■ **Data for this task**:
☆ ☆ ☆ ☆ ☆

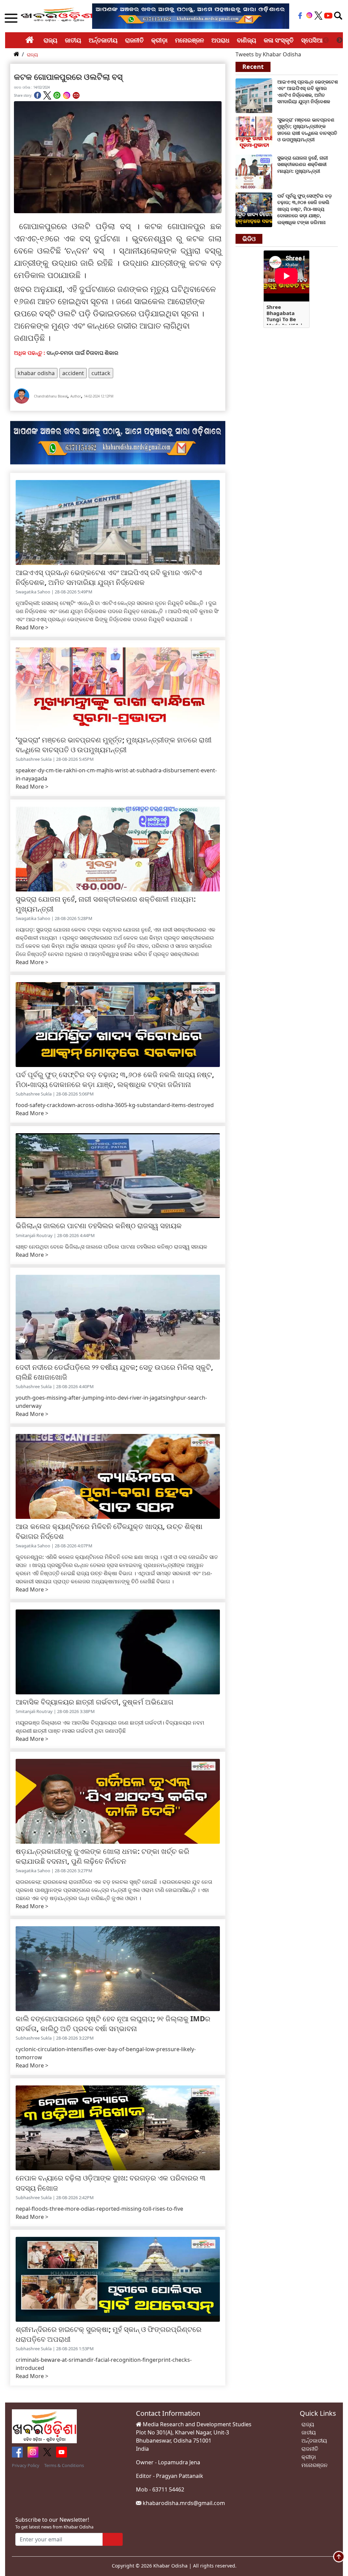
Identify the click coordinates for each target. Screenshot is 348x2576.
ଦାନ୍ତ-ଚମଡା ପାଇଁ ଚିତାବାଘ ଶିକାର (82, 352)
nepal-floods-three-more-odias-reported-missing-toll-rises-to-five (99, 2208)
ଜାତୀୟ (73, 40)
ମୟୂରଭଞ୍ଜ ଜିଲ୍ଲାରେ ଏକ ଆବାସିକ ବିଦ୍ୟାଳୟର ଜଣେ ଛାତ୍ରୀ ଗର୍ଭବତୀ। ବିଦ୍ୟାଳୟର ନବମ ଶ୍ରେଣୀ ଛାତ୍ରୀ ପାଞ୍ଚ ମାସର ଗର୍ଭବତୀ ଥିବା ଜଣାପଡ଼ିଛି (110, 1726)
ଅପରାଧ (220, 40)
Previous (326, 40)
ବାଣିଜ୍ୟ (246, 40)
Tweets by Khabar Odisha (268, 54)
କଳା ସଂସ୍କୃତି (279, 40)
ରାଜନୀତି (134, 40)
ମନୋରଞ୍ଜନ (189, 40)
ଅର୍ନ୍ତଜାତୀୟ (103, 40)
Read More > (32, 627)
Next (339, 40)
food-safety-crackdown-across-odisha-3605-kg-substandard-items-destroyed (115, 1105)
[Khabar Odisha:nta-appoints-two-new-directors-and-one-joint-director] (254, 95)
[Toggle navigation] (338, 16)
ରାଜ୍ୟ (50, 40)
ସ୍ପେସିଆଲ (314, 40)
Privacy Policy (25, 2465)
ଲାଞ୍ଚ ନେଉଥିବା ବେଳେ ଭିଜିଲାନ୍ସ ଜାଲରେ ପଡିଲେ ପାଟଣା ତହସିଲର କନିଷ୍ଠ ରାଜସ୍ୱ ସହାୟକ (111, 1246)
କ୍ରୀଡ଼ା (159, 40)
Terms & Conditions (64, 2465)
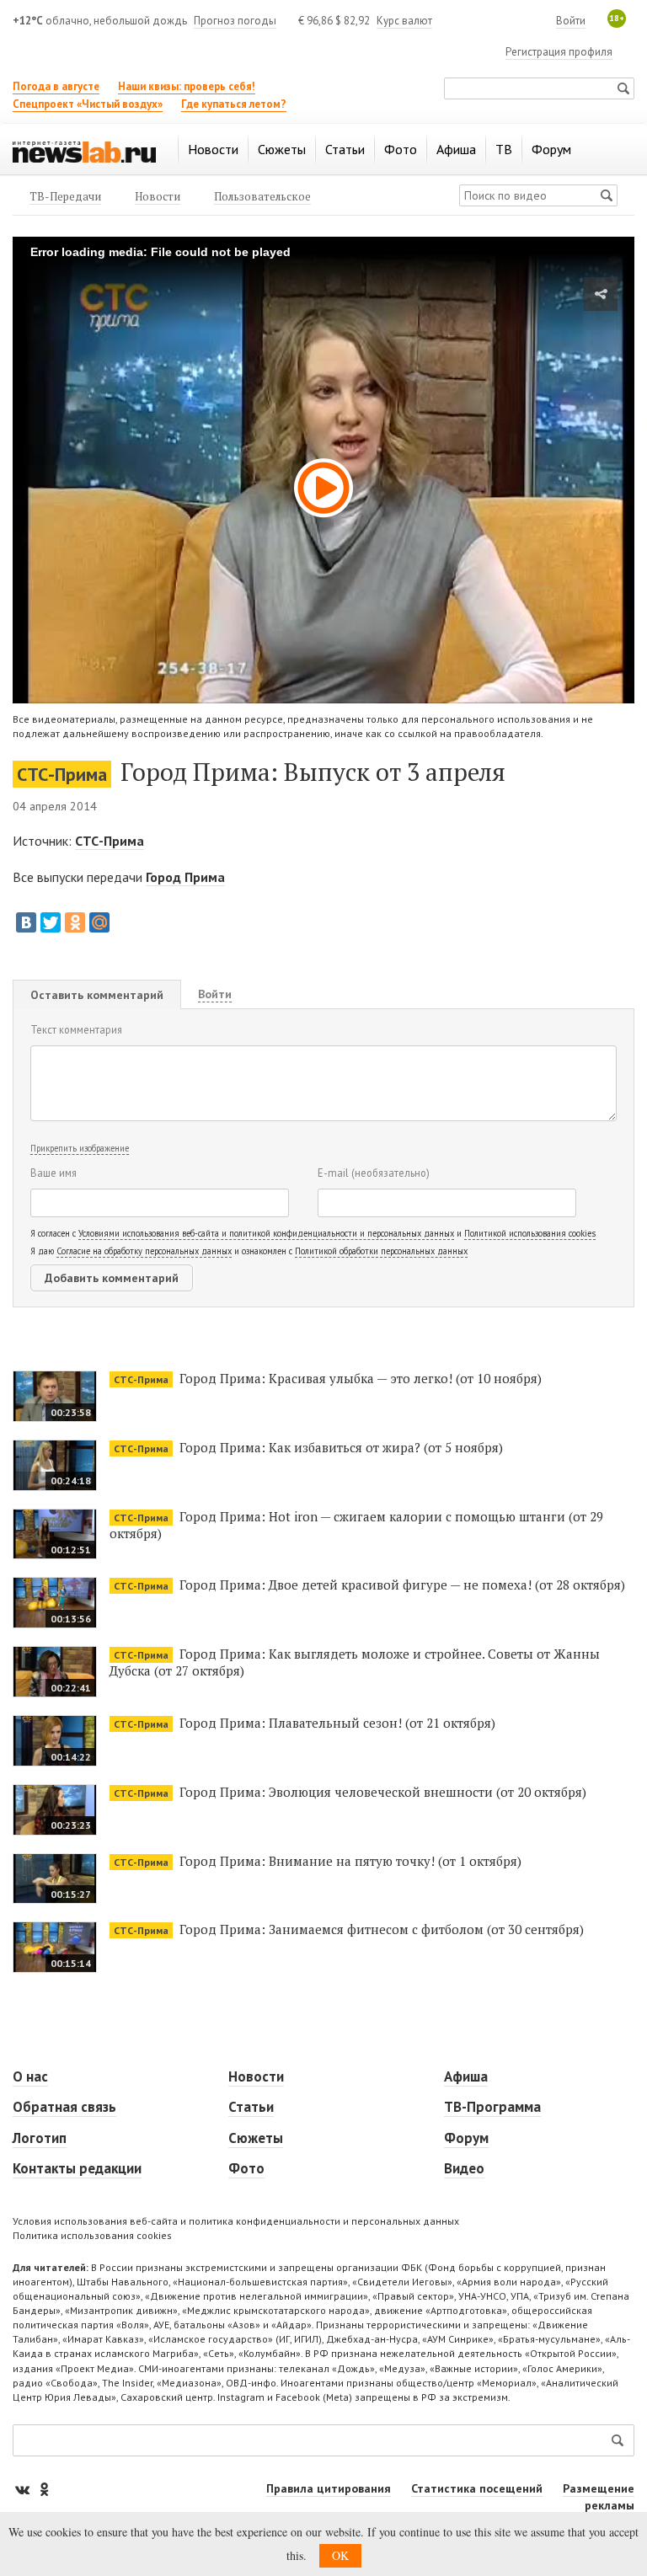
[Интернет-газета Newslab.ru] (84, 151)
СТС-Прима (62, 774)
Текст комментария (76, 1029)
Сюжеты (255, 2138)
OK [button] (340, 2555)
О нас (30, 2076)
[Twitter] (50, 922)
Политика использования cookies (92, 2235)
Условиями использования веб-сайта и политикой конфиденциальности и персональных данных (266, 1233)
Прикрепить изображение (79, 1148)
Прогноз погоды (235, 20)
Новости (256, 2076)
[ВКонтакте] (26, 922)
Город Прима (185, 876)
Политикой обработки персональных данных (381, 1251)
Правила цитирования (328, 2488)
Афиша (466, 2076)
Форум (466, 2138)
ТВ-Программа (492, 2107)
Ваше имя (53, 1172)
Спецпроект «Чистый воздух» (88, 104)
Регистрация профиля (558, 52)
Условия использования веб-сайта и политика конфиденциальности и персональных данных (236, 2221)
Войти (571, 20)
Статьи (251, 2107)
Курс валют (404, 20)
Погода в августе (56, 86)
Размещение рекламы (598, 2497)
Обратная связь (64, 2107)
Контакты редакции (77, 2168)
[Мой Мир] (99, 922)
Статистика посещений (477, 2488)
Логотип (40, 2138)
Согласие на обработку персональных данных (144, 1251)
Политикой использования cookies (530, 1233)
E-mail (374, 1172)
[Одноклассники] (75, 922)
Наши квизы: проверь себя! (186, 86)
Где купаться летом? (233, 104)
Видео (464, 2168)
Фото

☆ ☆ ☆ ☆ ☆

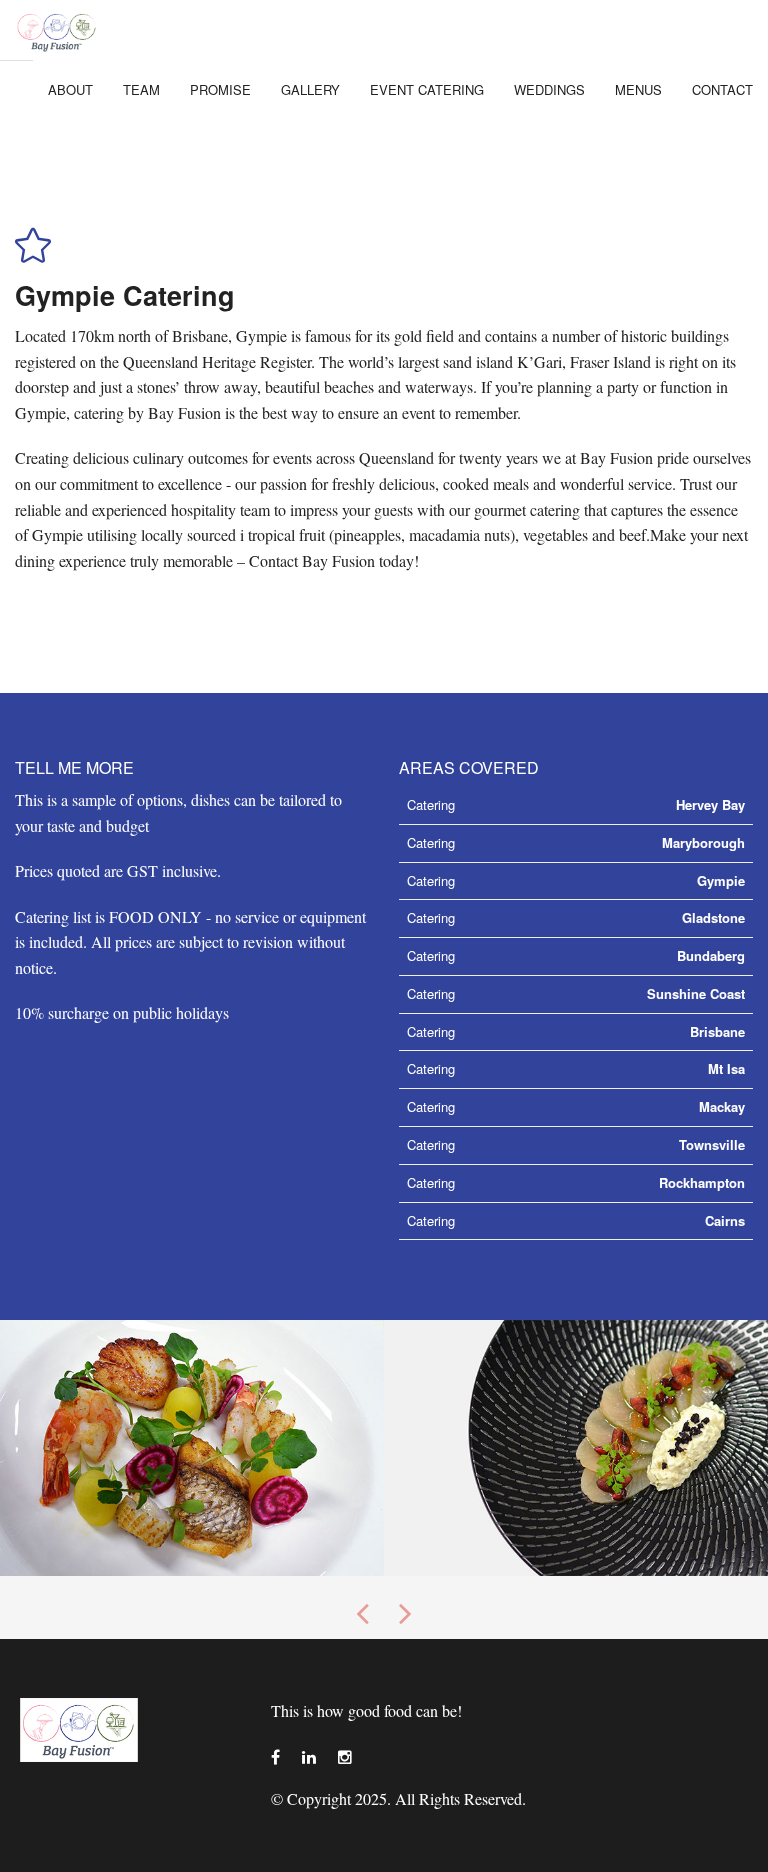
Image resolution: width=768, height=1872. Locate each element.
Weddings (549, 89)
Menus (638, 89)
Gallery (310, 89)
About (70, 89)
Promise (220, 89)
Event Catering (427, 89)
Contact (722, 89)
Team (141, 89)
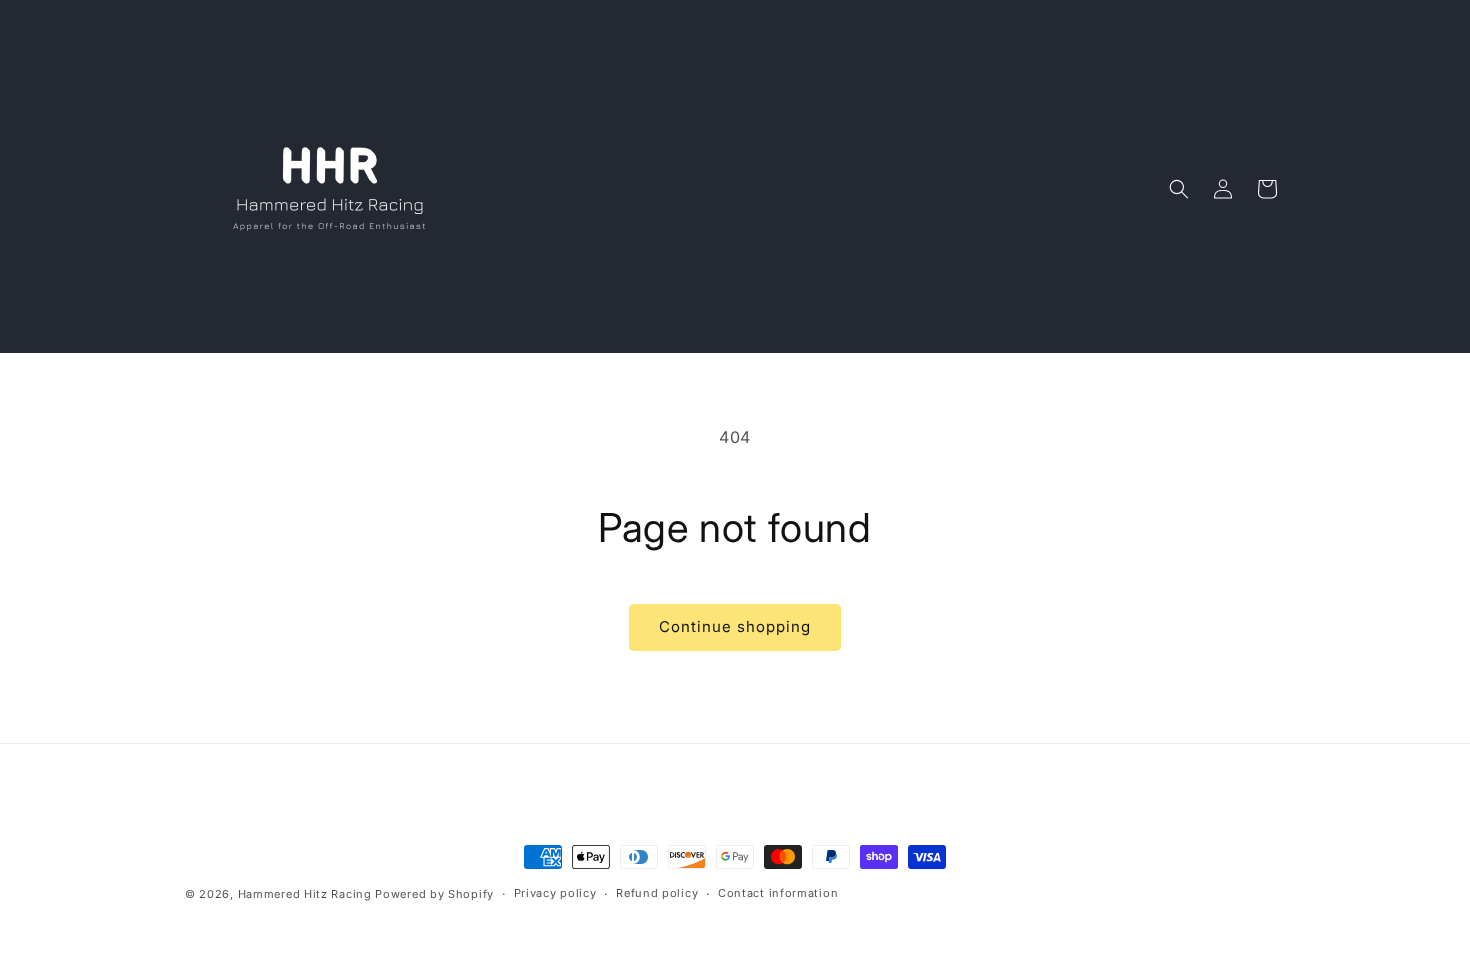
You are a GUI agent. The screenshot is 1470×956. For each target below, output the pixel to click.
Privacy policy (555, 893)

☆ ☆ ☆ ☆ ☆

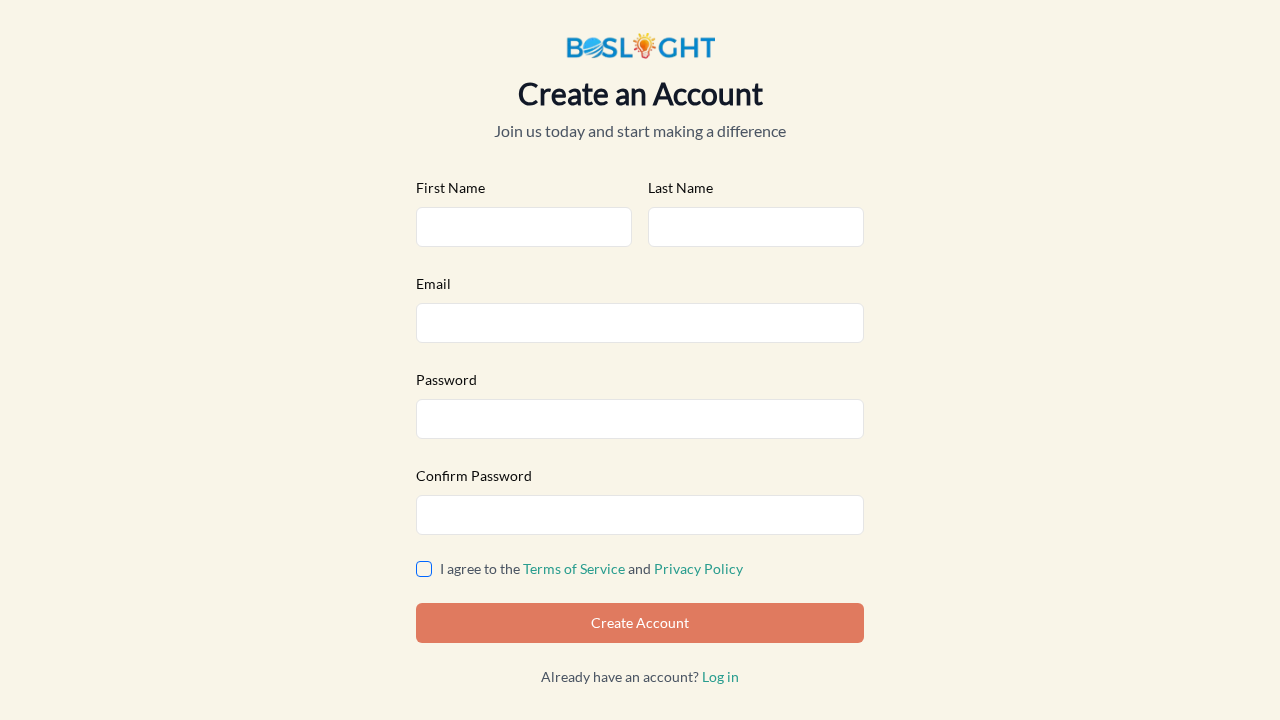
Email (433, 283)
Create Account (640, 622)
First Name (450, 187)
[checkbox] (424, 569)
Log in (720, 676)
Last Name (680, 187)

☆ ☆ ☆ ☆ ☆

■ **Aim of the exercise**: Format everything from the line containing "Текст комментария (76, 1029)" down to the line containing "[Одноклассники] (75, 922)" in the entries above as a Markdown table with the columns Row and Entry text. Skip any blank lines.

■ **Output**:
| Row | Entry text |
|---|---|
| 1 | Текст комментария (76, 1029) |
| 2 | Сюжеты (255, 2138) |
| 3 | OK [button] (340, 2555) |
| 4 | О нас (30, 2076) |
| 5 | [Twitter] (50, 922) |
| 6 | Политика использования cookies (92, 2235) |
| 7 | Условиями использования веб-сайта и политикой конфиденциальности и персональных данных (266, 1233) |
| 8 | Прикрепить изображение (79, 1148) |
| 9 | Прогноз погоды (235, 20) |
| 10 | Новости (256, 2076) |
| 11 | [ВКонтакте] (26, 922) |
| 12 | Город Прима (185, 876) |
| 13 | Политикой обработки персональных данных (381, 1251) |
| 14 | Правила цитирования (328, 2488) |
| 15 | Афиша (466, 2076) |
| 16 | Форум (466, 2138) |
| 17 | ТВ-Программа (492, 2107) |
| 18 | Ваше имя (53, 1172) |
| 19 | Спецпроект «Чистый воздух» (88, 104) |
| 20 | Регистрация профиля (558, 52) |
| 21 | Условия использования веб-сайта и политика конфиденциальности и персональных данных (236, 2221) |
| 22 | Войти (571, 20) |
| 23 | Статьи (251, 2107) |
| 24 | Курс валют (404, 20) |
| 25 | Погода в августе (56, 86) |
| 26 | Размещение рекламы (598, 2497) |
| 27 | Обратная связь (64, 2107) |
| 28 | Контакты редакции (77, 2168) |
| 29 | [Мой Мир] (99, 922) |
| 30 | Статистика посещений (477, 2488) |
| 31 | Логотип (40, 2138) |
| 32 | Согласие на обработку персональных данных (144, 1251) |
| 33 | Политикой использования cookies (530, 1233) |
| 34 | E-mail (374, 1172) |
| 35 | [Одноклассники] (75, 922) |